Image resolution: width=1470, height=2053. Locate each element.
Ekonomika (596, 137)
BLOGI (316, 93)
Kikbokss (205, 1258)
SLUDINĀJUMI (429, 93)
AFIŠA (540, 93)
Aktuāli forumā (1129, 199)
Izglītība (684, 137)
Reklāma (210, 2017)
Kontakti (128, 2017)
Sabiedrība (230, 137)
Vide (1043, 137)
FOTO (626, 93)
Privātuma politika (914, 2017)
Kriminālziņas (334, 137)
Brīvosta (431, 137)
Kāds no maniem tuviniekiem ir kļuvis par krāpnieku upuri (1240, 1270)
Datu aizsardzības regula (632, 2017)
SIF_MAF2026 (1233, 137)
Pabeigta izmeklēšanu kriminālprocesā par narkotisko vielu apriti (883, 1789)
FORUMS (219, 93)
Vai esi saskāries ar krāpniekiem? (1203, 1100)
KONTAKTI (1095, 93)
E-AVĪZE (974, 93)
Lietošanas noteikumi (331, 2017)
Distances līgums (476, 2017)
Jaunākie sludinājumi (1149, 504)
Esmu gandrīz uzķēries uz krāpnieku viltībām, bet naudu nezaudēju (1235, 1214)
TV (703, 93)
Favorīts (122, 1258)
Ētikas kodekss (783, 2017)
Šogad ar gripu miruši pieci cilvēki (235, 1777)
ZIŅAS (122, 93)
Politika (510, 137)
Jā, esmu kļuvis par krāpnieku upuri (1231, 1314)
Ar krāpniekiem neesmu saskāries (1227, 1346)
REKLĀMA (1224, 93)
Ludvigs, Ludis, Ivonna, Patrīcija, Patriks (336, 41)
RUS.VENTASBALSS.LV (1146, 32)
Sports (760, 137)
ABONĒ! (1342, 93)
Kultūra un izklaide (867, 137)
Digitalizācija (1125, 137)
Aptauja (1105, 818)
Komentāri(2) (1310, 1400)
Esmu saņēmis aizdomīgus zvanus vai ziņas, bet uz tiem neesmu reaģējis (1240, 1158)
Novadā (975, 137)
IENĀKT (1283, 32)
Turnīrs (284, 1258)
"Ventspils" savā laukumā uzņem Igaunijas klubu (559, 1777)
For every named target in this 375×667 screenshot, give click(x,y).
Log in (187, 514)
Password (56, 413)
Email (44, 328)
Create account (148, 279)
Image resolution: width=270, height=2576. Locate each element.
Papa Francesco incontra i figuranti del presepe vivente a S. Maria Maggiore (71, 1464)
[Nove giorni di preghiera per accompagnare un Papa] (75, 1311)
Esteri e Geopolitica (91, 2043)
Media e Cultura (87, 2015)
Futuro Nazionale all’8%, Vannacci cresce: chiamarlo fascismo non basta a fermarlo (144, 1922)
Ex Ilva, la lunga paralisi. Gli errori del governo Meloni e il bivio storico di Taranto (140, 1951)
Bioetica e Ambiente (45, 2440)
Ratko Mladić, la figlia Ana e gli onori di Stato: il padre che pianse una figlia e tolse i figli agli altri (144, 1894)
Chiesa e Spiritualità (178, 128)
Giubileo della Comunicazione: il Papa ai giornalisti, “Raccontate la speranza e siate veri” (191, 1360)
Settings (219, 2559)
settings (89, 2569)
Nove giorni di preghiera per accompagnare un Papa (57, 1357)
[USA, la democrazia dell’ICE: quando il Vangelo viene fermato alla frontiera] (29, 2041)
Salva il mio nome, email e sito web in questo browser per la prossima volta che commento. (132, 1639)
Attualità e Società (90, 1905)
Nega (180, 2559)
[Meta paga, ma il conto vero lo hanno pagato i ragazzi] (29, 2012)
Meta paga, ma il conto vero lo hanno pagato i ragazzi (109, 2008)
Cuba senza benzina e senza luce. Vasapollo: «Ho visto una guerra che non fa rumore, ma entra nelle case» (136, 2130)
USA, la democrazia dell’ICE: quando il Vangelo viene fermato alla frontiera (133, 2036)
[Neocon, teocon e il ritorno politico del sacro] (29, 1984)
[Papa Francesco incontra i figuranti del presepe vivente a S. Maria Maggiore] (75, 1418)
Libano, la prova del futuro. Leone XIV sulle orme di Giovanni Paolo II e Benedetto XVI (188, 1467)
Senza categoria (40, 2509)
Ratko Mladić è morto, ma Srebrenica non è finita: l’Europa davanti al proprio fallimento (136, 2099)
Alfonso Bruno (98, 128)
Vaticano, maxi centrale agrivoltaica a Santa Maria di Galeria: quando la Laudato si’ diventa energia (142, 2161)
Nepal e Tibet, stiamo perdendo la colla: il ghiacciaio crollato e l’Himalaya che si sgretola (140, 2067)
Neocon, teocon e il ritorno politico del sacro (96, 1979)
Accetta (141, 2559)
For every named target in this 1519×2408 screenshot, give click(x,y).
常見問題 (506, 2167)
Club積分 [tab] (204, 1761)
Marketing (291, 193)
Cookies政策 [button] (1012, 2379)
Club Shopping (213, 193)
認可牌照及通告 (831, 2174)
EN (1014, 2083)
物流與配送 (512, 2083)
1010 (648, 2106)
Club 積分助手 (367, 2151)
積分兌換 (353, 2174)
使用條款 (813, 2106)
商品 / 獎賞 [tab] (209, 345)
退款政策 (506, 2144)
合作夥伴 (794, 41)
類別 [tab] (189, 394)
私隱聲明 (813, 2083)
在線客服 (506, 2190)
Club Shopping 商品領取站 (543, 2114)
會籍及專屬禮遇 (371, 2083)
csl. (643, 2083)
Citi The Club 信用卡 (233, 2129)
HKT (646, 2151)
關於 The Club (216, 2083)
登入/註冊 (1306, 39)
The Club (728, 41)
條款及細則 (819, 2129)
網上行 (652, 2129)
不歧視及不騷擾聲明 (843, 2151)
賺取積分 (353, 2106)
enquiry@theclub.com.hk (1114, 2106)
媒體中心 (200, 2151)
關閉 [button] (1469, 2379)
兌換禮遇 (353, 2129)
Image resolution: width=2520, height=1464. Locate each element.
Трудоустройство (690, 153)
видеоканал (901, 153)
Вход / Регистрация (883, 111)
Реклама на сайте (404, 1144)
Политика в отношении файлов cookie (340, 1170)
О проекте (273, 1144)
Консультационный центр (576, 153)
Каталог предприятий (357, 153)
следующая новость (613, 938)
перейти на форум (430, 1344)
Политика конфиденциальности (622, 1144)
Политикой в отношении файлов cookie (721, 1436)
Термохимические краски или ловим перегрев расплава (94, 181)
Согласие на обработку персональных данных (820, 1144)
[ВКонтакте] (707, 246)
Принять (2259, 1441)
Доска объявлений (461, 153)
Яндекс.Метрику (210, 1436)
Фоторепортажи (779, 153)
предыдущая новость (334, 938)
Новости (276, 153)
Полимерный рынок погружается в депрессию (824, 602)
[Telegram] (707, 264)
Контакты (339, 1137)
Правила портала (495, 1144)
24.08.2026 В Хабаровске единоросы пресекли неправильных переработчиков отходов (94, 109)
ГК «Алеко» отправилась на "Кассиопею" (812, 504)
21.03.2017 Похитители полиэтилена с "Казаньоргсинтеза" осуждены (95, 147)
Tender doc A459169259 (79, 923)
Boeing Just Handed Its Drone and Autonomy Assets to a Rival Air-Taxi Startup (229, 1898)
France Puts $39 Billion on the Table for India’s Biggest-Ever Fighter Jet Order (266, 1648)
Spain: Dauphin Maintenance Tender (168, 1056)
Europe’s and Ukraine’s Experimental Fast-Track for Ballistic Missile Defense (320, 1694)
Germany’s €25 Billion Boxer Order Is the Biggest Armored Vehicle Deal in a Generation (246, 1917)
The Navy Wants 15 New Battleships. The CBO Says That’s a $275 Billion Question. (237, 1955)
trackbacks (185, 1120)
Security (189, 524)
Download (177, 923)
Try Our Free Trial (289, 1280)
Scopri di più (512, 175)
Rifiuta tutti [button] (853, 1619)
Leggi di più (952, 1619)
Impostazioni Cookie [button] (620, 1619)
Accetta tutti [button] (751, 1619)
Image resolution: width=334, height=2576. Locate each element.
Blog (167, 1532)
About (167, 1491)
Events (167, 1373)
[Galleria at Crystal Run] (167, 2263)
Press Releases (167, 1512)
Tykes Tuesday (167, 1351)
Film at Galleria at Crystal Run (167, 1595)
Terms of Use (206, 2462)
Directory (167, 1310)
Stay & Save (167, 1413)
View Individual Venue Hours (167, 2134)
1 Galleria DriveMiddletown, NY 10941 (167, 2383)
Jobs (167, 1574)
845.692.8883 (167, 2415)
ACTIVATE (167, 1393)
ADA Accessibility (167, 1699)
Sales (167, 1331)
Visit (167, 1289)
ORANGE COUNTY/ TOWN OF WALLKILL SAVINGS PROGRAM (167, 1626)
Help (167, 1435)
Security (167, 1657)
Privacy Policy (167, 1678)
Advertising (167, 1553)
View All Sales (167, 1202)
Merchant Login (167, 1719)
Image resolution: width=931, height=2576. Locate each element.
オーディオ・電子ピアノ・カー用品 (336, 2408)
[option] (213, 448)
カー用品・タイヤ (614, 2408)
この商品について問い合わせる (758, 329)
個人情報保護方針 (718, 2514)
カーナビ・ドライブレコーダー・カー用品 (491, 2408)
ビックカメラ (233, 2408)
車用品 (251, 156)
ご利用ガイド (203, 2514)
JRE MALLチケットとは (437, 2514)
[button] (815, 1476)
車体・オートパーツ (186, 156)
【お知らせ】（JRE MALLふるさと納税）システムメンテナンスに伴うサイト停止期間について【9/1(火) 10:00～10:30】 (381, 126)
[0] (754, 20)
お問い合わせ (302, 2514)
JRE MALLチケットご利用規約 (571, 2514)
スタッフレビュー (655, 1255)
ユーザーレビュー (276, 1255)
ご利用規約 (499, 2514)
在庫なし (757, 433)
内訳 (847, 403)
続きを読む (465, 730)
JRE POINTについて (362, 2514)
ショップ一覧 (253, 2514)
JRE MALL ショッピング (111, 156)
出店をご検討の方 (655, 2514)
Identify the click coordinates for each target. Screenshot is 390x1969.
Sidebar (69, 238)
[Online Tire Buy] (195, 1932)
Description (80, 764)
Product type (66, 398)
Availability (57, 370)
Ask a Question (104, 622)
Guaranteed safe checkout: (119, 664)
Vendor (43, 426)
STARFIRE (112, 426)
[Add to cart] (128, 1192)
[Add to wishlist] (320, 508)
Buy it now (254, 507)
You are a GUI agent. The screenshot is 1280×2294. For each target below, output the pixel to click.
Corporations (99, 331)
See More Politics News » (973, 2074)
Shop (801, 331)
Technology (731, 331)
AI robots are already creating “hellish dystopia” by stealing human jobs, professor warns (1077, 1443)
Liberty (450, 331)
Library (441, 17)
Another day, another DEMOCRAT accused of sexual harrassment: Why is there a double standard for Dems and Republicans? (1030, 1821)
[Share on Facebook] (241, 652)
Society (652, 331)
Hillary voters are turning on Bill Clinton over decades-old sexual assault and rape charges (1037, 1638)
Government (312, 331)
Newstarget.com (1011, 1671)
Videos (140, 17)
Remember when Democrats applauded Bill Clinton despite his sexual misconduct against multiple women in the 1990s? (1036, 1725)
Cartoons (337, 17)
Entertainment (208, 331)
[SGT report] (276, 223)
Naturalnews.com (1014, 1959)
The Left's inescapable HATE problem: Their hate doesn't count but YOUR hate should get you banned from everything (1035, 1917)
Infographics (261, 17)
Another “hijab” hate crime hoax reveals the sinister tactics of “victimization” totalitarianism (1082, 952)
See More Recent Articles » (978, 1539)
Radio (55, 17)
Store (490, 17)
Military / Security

- [TASK TO CARRY OUT]: Reproduce every line above that contains the string "element".

- [OUTPUT]:
Image resolution: width=1470, height=2053. Locate each element.
Image resolution: width=270, height=2576. Locate each element.
Image resolution: width=2520, height=1464. Locate each element.
Image resolution: width=334, height=2576. Locate each element.
Image resolution: width=931, height=2576. Locate each element.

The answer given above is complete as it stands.